On 30 May 2016, Ms Buckley of this Office brought the email exchange provided by the applicant to the attention of the HSE, and asked the HSE to confirm that the email accounts of the relevant staff were searched for relevant records and to provide details of these searches. A copy of that email was forwarded to the HSE in order to assist it in this process. The author of the email, a neurosurgeon within CUH, refers to "previous correspondence regarding out of hours MRI" and to a delay in the management of a patient because of "the unavailability of out of hours MRI".
After a delay of nearly five months, during which a notice under section 45 of the FOI Act was issued to the HSE, it provided details of the relevant searches on the 26 September 2016. As noted previously, the searches of the email accounts of the six staff members engaged in the email exchange located four new emails and these were released to the applicant.
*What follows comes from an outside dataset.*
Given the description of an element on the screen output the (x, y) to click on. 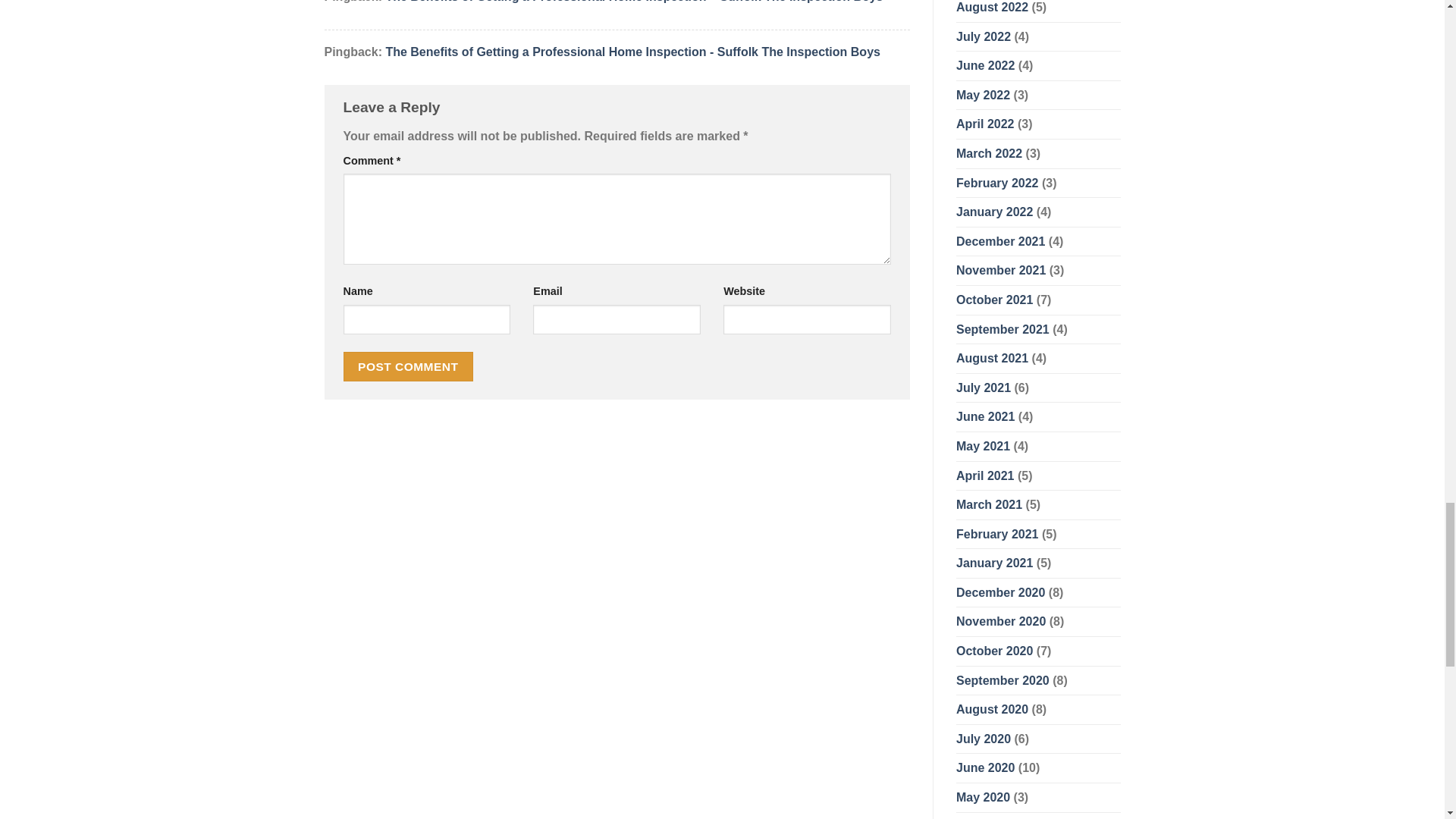
Post Comment (407, 366)
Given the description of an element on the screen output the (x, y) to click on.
It is noteworthy that the HSE had previously released a number of records on foot of a request for copies of the prior correspondence referred to in the email. The HSE has stated that it is uncertain whether the additional emails found comprise a complaint or a wider discussion on the issue of the availability of out of hours MRI.
The applicant is of the view that further records of complaints should exist and in a letter to this Office, dated 18 October 2016, she suggested further searches which she maintained ought to be undertaken to locate the records. In particular, the applicant references one of the emails released by the HSE in which a consultant refers to numerous emails from him and others in the past. In a follow-up query with the HSE on this matter, the HSE stated that the consultant in question had carried-out searches for relevant emails and had provided the emails that he was able to find. The HSE also commented that the reason why some emails were found on some of the email accounts, and not on others, is that staff sometimes delete emails which are deemed no longer necessary to retain in order to fee up space in their email accounts.
The FOI Act does not require FOI body to conduct every search that an applicant deems necessary. Rather, it requires the body to take all reasonable steps to ascertain the whereabouts of the requested records. It seems to me that a difficulty arises in respect of what each of the parties consider to be a complaint. The HSE has outlined its process for recording complaints regarding access to the MRI service. The fact that it may not regard particular correspondence with a member of the staff of the CUH as a complaint is not a matter that this Office may consider. This Office has no role in examining the administrative actions of public bodies.
Having regard to the details of the searches taken by the HSE and the applicable record management practices, I am satisfied that all reasonable steps have been taken to locate the complaints sought by the applicant. I find, therefore, that the HSE was justified in its decision to refuse access to further records on the ground that no further records exist or can be found, after all reasonable steps have been taken to ascertain their whereabouts.
Having carried out a review under section 22(2) of the Freedom of Information Act 2014, I hereby affirm the decision of the HSE to refuse access to further records under section 15(1)(a) of the FOI Act.
A party to a review, or any other person affected by a decision of the Information Commissioner following a review, may appeal to the High Court on a point of law arising from the decision. Such an appeal must be initiated not later than four weeks from the date on which notice of the decision was given to the person bringing the appeal.